Project Overview 
=========================================================================================================

The purpose of this project is to illustrate and document a practical approach to implementing NIST SSDF practices to elevate the overall security posture of organizations that develop and produce software in DevSecOps environments. In pursuit of this objective, the project’s implementation strategy was informed by a comprehensive analysis from two distinct perspectives:

1. Defining a Conceptual DevSecOps Reference Model: Analysis from one perspective focused on defining a notional reference model that embodies a practical DevSecOps environment, which in turn facilitated the effective demonstration of SSDF practices through tailored scenarios and use cases on the project.

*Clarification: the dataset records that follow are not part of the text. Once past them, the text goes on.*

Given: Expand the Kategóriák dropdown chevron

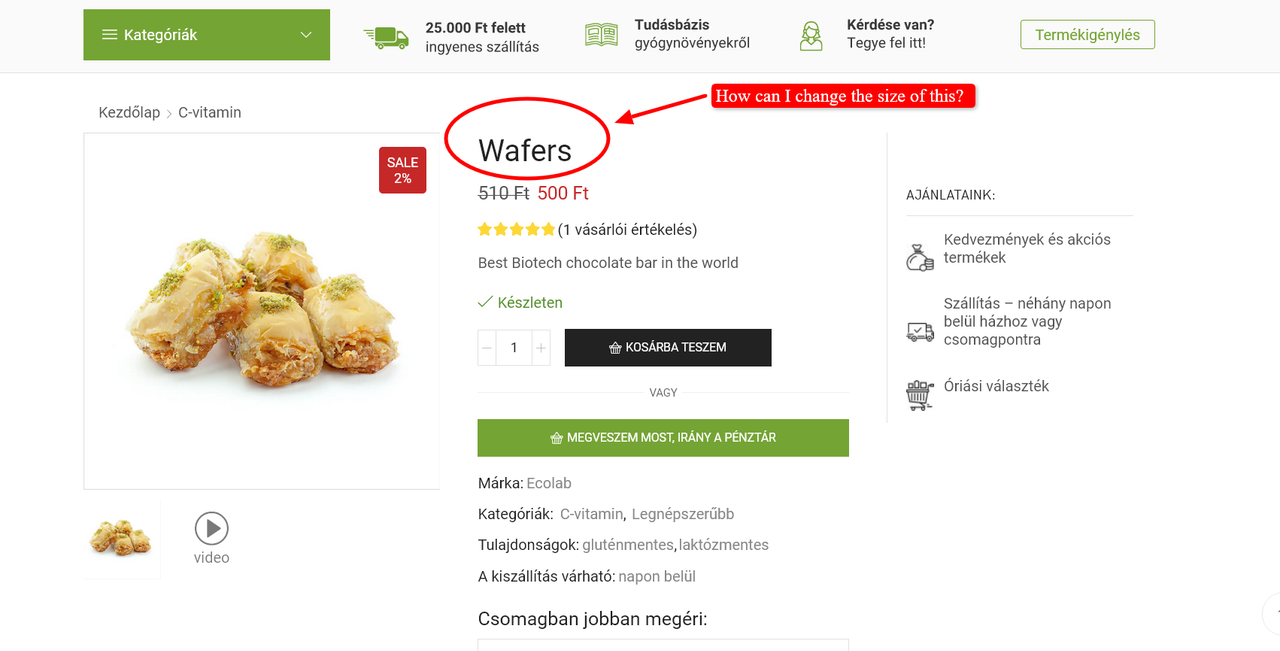Looking at the screenshot, I should tap(306, 35).
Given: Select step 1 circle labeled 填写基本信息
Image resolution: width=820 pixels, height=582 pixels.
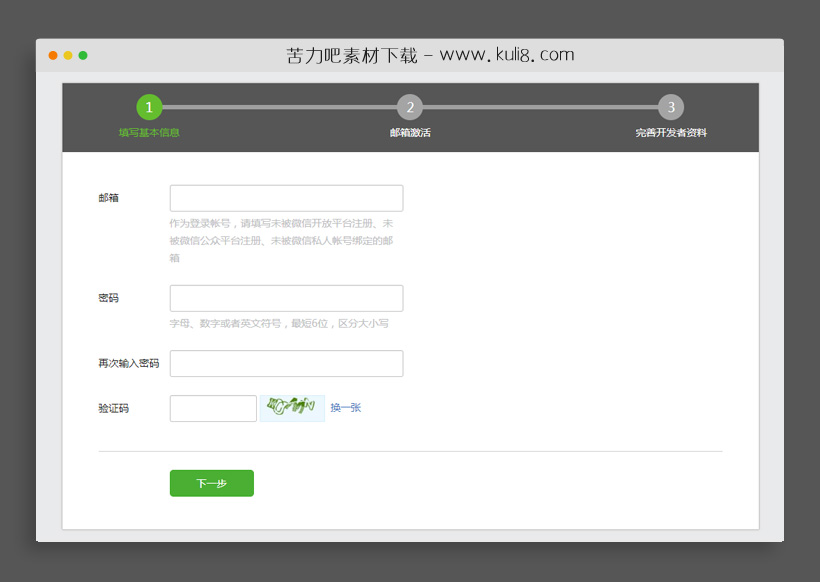Looking at the screenshot, I should pos(148,106).
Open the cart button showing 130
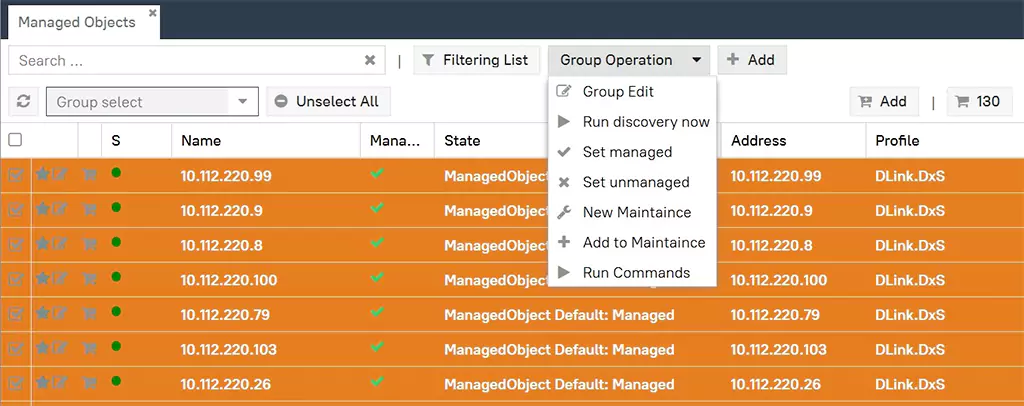Screen dimensions: 1024x406 coord(977,101)
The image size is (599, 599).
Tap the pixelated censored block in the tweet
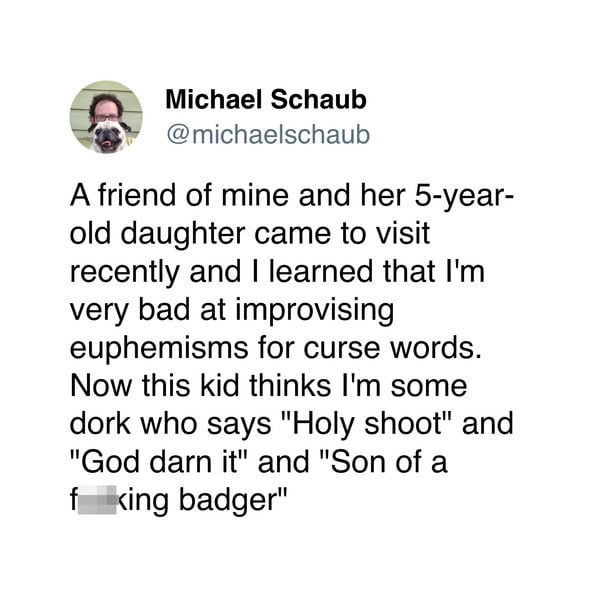(97, 500)
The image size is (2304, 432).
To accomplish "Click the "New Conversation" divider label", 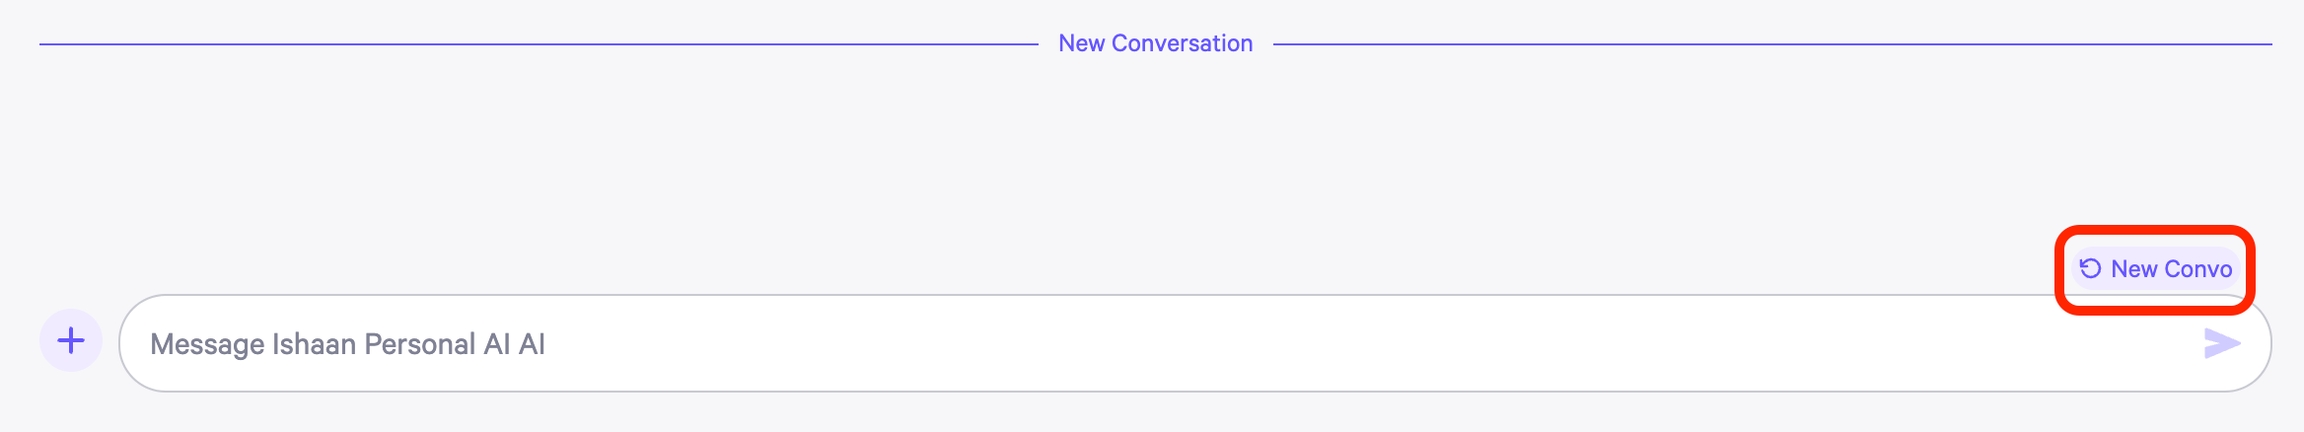I will click(1155, 44).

This analysis perspective is shared in :doc:`Section 3 <notational-reference-model>` of the document in detail.


2. Decomposing NIST SSDF Practices and Tasks: The NIST SSDF describes a set of fundamental, sound practices for secure software development without prescribing their implementation. By focusing on desired outcomes rather than specific tools or methods, it provides a flexible framework. To further build on this, the project’s other perspective analysis focused on interpreting the NIST SSDF practices and tasks with the objective of decomposing them to more granular and actionable tasks. This, in turn, facilitated the identification of specific activities and technology capabilities necessary for the development of relevant demonstration scenarios and use cases for the project. This analysis perspective will be shared in the next update of this document.